Nous collaborons avec l'Université de Toronto. Mme Coolbear et moi-même travaillons avec la faculté de travail social pour essayer de concrétiser plus d'initiatives de recherche. Dans ce secteur, une partie du problème vient du financement.

Mme Smith : Nous entretenons des relations efficaces dans la province. En Ontario, nous travaillons étroitement avec les services d'application de la loi et d'aide aux victimes sur l'ensemble du territoire. Nous commençons tranquillement à établir des relations aux quatre coins du pays.

Le sénateur Jaffer : Madame Coolbear, je me souviens du temps où je pratiquais le droit. Lorsqu'un hôpital avait affaire à un enfant maltraité, ce dernier connaissait souvent, mais pas toujours, son agresseur.

L'objet de vos recherches est complètement différent. Comment avez-vous fait la transition? Les enfants sont plus grands. Vous travaillez probablement avec des enfants plus âgés.

Mme Smith : C'est assurément un changement. La dynamique est différente, mais semblable. Les jeunes vont sur Internet et y rencontrent des gens. Ils en viennent à les connaître et à dialoguer avec eux. Ensuite, quelque chose se produit.

C'est une dynamique différente. Nous devons mieux comprendre les relations qu'entretiennent les jeunes avec les personnes qu'ils rencontrent sur Internet.
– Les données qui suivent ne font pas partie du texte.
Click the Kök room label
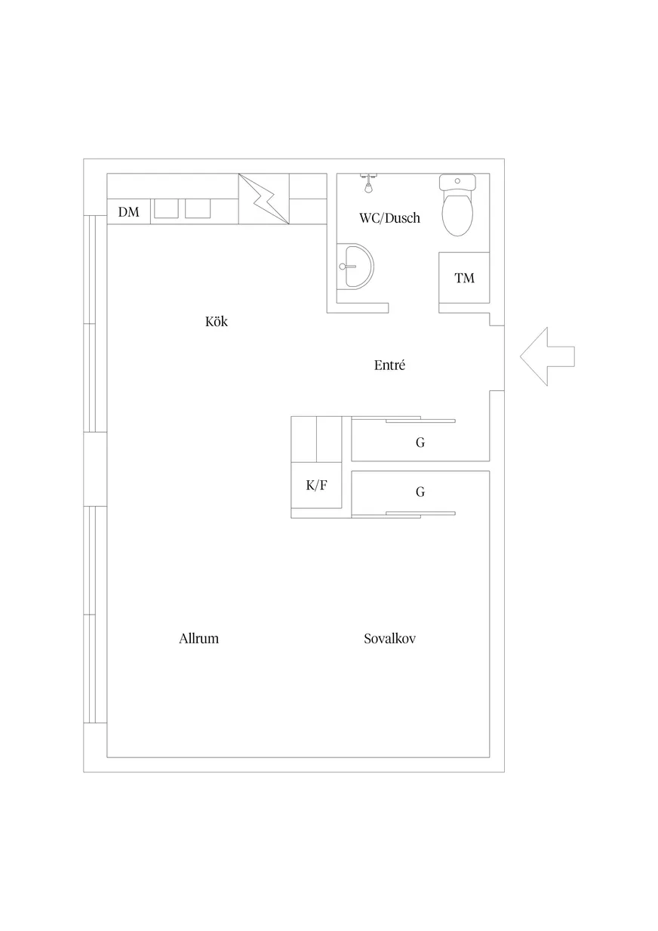click(x=217, y=321)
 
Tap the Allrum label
click(x=198, y=638)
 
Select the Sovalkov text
click(x=389, y=638)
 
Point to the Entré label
click(x=389, y=365)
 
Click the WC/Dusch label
click(x=389, y=217)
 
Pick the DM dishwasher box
click(x=129, y=211)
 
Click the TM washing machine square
click(x=464, y=277)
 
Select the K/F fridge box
click(x=316, y=485)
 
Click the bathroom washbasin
click(x=355, y=267)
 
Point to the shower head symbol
click(x=368, y=183)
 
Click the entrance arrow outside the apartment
click(x=547, y=356)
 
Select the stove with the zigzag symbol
click(x=264, y=199)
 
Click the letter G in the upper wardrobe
click(x=420, y=442)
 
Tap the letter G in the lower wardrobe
click(x=420, y=492)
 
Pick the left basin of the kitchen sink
click(x=166, y=208)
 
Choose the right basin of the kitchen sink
click(x=198, y=208)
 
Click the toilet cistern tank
click(x=457, y=182)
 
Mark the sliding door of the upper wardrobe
click(x=404, y=419)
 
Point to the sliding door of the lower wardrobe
click(x=404, y=515)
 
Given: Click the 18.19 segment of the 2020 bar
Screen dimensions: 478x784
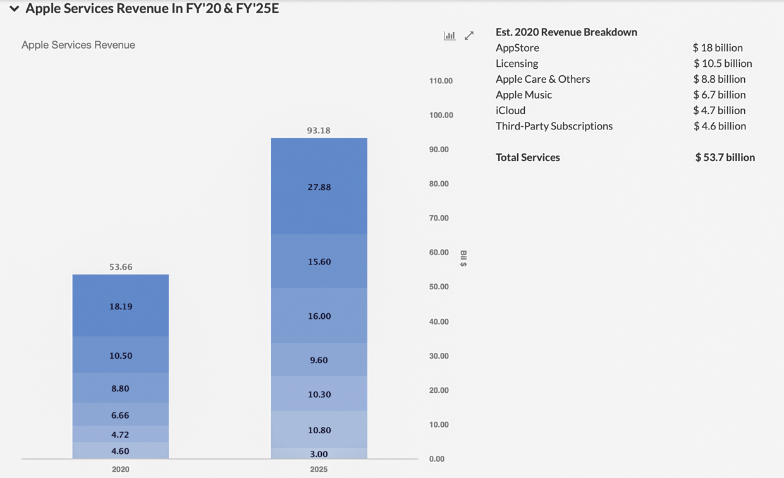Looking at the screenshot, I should pyautogui.click(x=121, y=306).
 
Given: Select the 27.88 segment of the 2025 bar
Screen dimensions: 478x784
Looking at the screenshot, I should pyautogui.click(x=319, y=187).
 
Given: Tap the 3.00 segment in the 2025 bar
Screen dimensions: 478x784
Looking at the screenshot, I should pyautogui.click(x=319, y=454).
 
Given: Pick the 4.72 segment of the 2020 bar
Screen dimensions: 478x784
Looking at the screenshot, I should pyautogui.click(x=121, y=434).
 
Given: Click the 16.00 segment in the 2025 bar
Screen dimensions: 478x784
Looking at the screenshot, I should pyautogui.click(x=319, y=316).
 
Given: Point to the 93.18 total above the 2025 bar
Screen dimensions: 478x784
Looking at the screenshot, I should pyautogui.click(x=319, y=131).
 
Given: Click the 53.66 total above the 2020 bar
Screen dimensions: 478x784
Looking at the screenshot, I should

Les jeunes trouvent sur Internet un réseau social à la fois semblable et différent à bien des égards. Ils se rencontrent et développent une relation émotionnelle. Une fois qu'ils connaissent la personne, un événement survient.

Nous cherchons simplement à mieux saisir la dynamique du réseau social où évoluent les jeunes. C'est l'essentiel de notre défi, à titre de cliniciens. Nous essayons de comprendre ce qui se produit dans la tête des jeunes, ce qu'ils font sur Internet et quels sont les comportements à risque.

Mme Eliav : Nous voyons des enfants plus jeunes. Toutefois, nous constatons dans leur cas qu'on leur présente des images d'enfants abusés sexuellement ou de la pornographie, pour adulte, afin de les préparer aux abus sexuel. Même s'il y a des enfants plus jeunes, ceux qu'on séduit et appâte sur le web ont généralement entre 12 et 15 ans.

Mme Coolbear : Notre programme vise à élaborer une méthode d'évaluation en consultant ces enfants et ces jeunes pour lutter contre leur abus sur Internet. Notre objectif général est d'être en mesure de communiquer cette information aux cliniciens qui ne travaillent pas à notre hôpital et qui s'occupent également des enfants et des jeunes.

La présidente : Nous sommes en retard de 10 minutes, madame Smith, madame Coolbear, madame Eliav, monsieur Eisen et madame Yapety. Vos témoignages étaient très instructifs, et vous nous avez ouvert des horizons.

Au début de notre étude, nous avions compris que nous toucherions au vaste domaine du harcèlement et de l'exploitation par le biais d'Internet, mais nous n'en savions pas autant à ce sujet et nous n'étions pas au courant de tout le travail effectué par les spécialistes. Nous ne sommes pas de la génération qui est née avec une souris d'ordinateur à la main, mais nous espérons que notre rapport bénéficiera aux décideurs publics qui s'attaqueront à ces nouveaux problèmes auxquels les jeunes sont confrontés.

Je remercie tous les témoins de leur indulgence et d'être restés plus longtemps que prévu.